● **WHAT YOU WILL DO**
Copy each of the rows below word for word.
----------------
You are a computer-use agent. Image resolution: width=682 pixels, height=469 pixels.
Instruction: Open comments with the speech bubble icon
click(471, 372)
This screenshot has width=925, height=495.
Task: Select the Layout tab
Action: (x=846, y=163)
----------------
● **EXERCISE RESULT**
You are a computer-use agent. Image resolution: width=682 pixels, height=469 pixels.
Instruction: Open comments with the speech bubble icon
click(471, 372)
This screenshot has width=925, height=495.
Task: Select the Layout tab
Action: (x=846, y=163)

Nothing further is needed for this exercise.